> Exercise description
Beginning with the line containing "Select the Atl. Madrid club logo" and ending at the last line of the data, set down every line exactly, leaving out all pictures.

> Given records
-=-=-

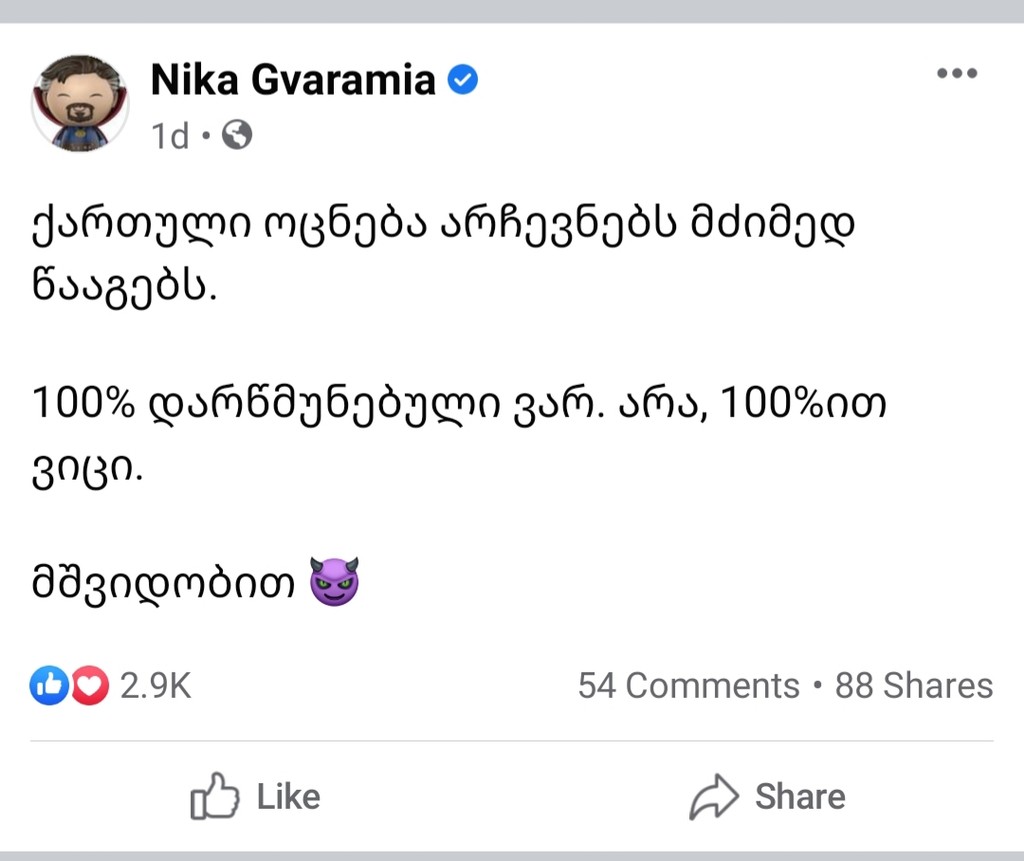Open Nika Gvaramia's profile picture
Screen dimensions: 1024x861
[x=80, y=103]
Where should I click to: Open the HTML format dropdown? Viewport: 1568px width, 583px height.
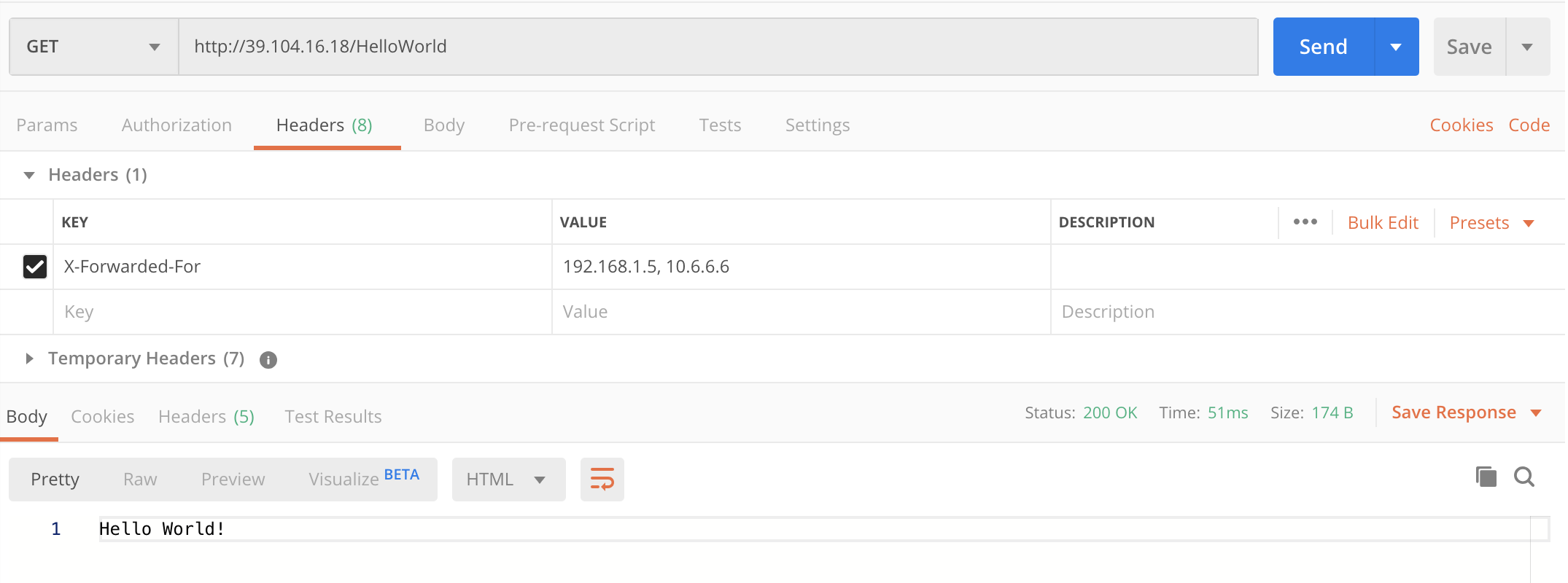click(x=508, y=480)
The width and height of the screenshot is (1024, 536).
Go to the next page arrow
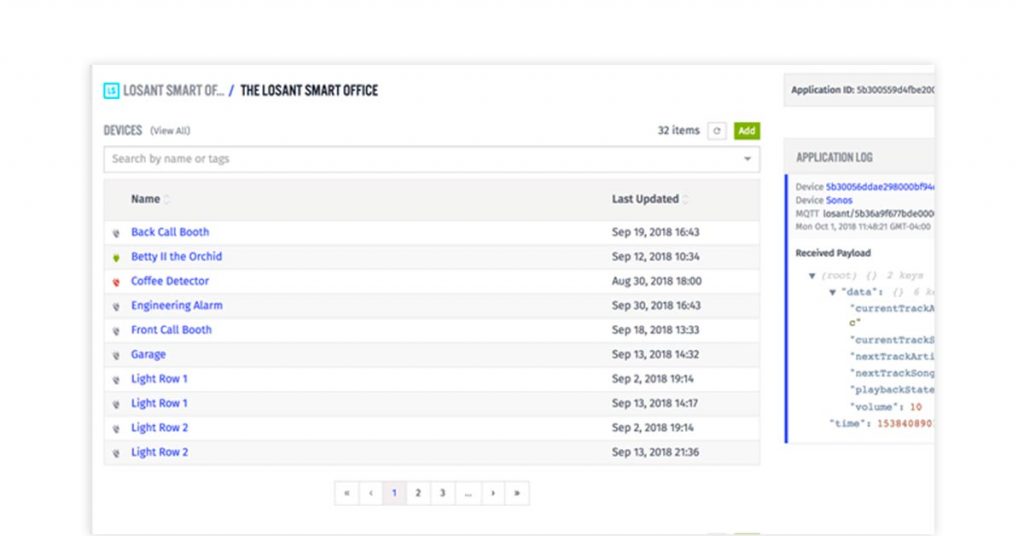(492, 493)
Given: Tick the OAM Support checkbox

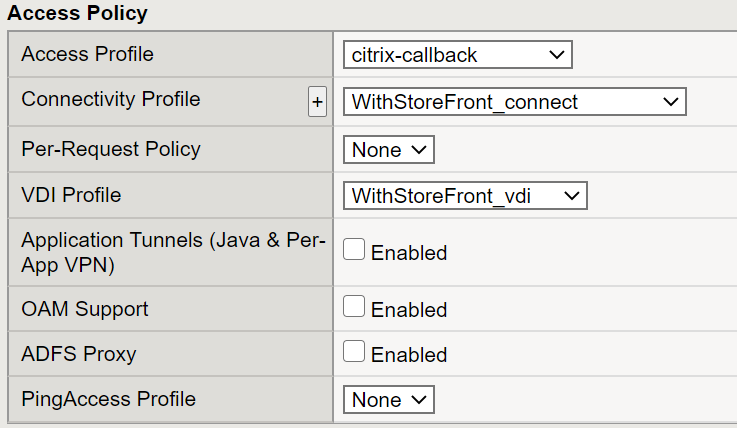Looking at the screenshot, I should (354, 308).
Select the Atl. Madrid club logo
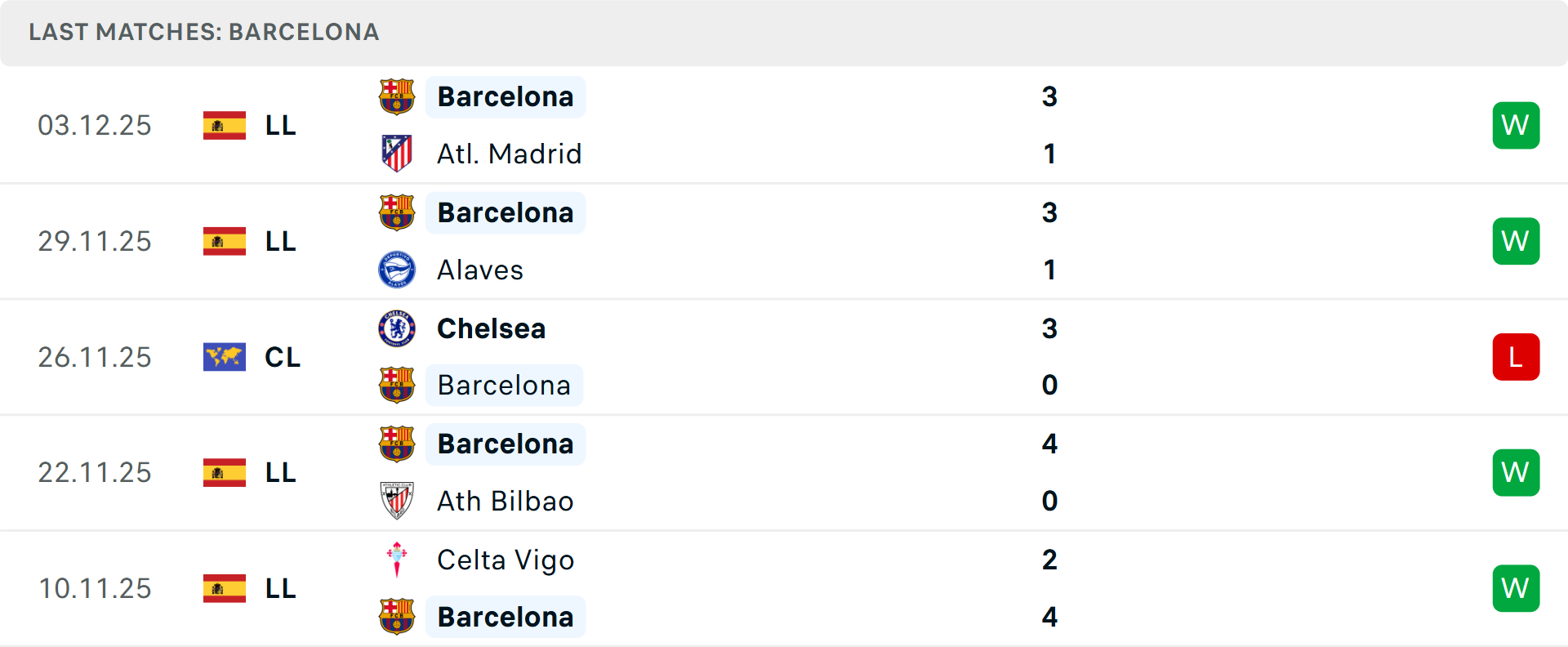1568x647 pixels. point(397,153)
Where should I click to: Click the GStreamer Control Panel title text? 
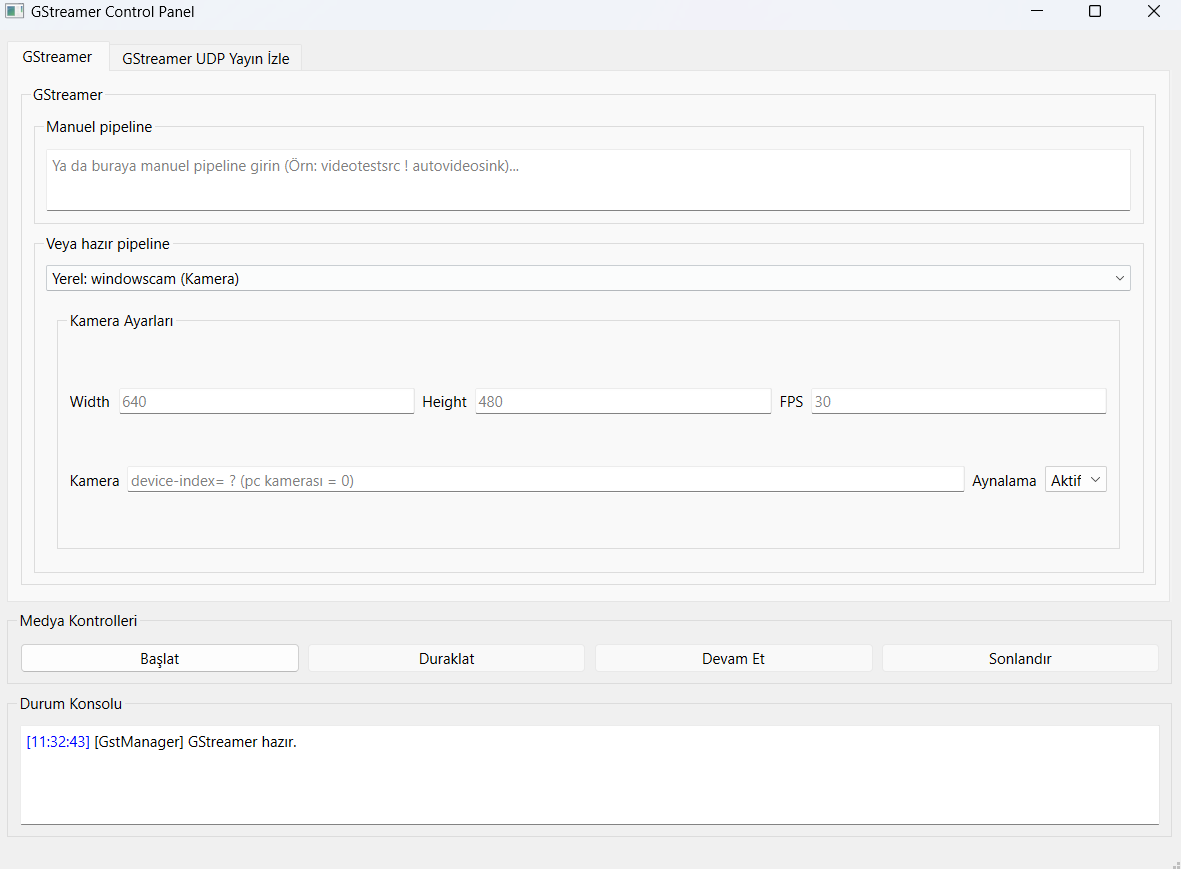coord(113,12)
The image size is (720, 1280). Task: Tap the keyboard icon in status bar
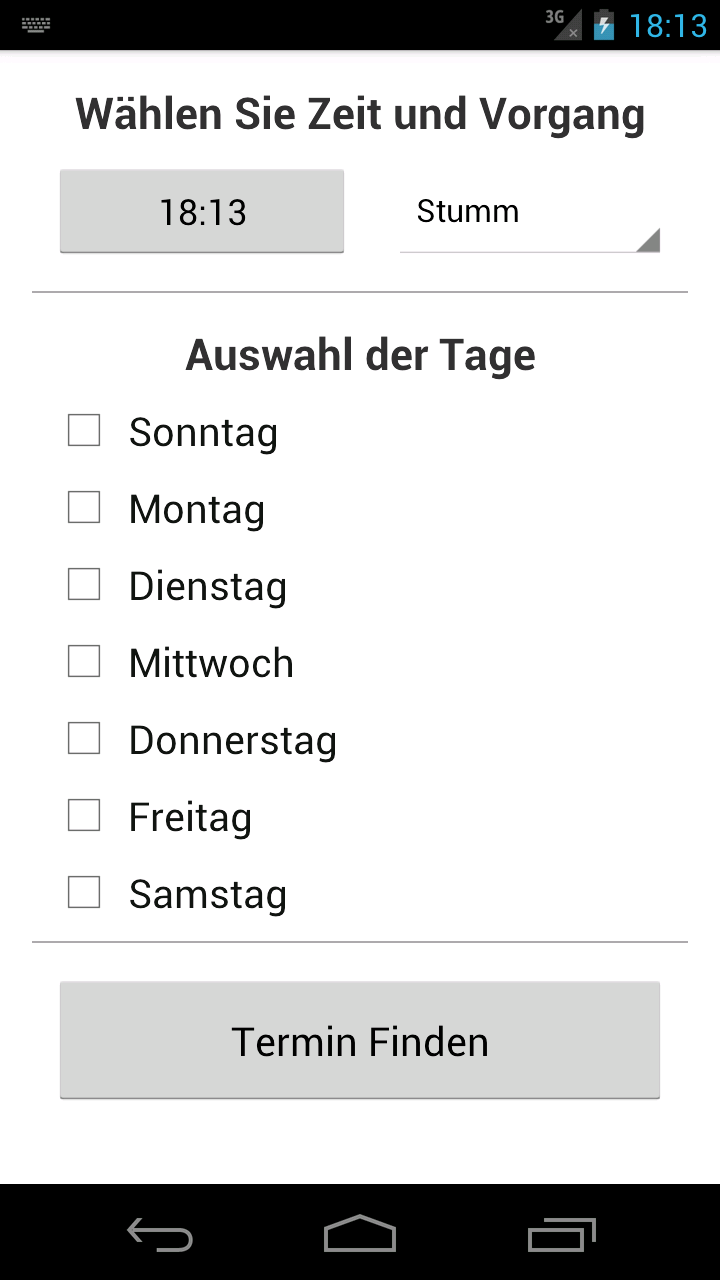36,24
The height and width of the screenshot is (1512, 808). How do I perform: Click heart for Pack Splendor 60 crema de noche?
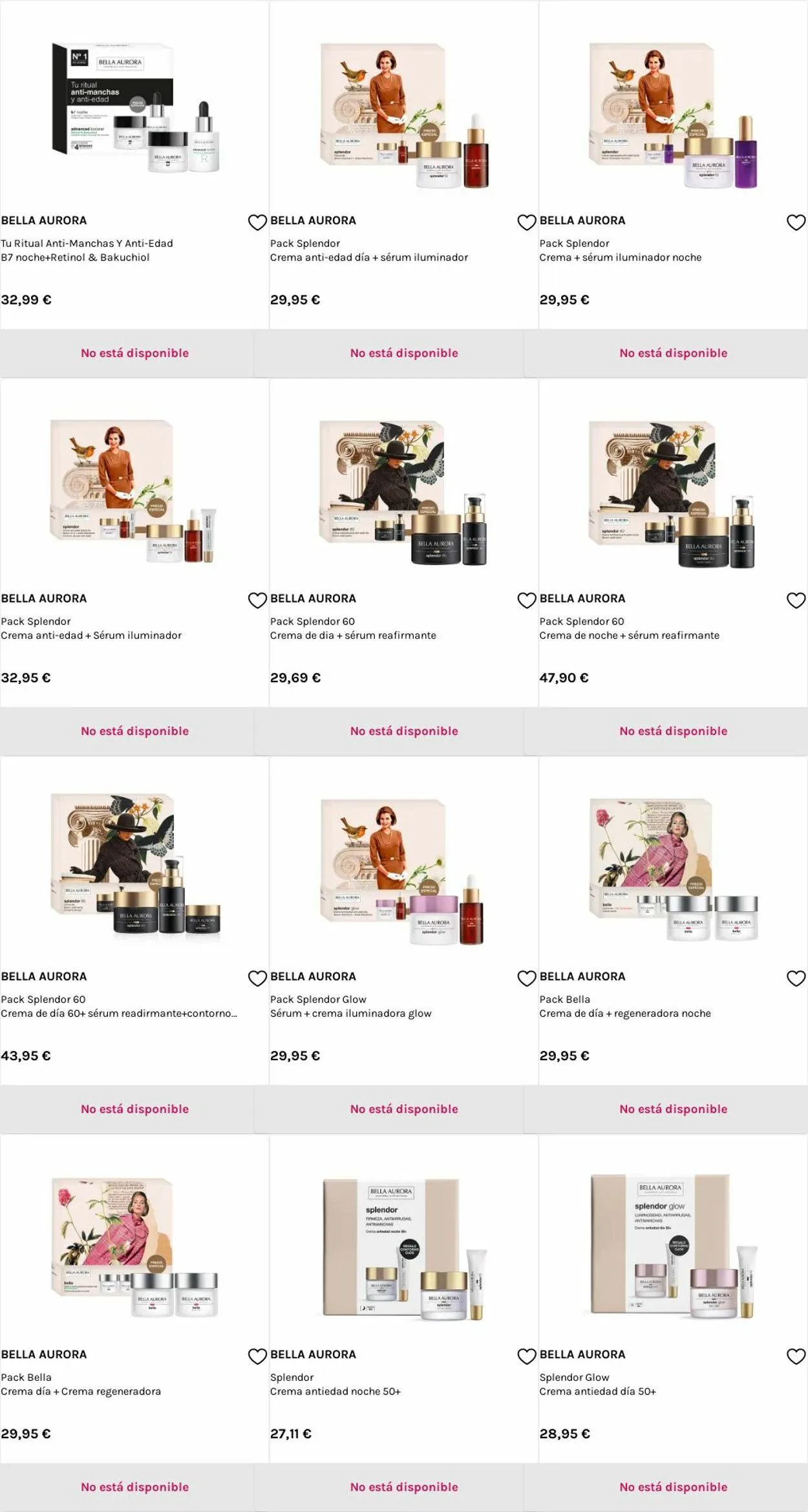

-=-=-

> Problem solution
Select the Atl. Madrid club logo
1568x647 pixels. point(397,153)
Where should I click to: Click the GStreamer Control Panel title text? 
coord(113,12)
The image size is (720, 1280). Task: Tap the keyboard icon in status bar
36,24
The height and width of the screenshot is (1512, 808). How do I perform: Click heart for Pack Splendor 60 crema de noche?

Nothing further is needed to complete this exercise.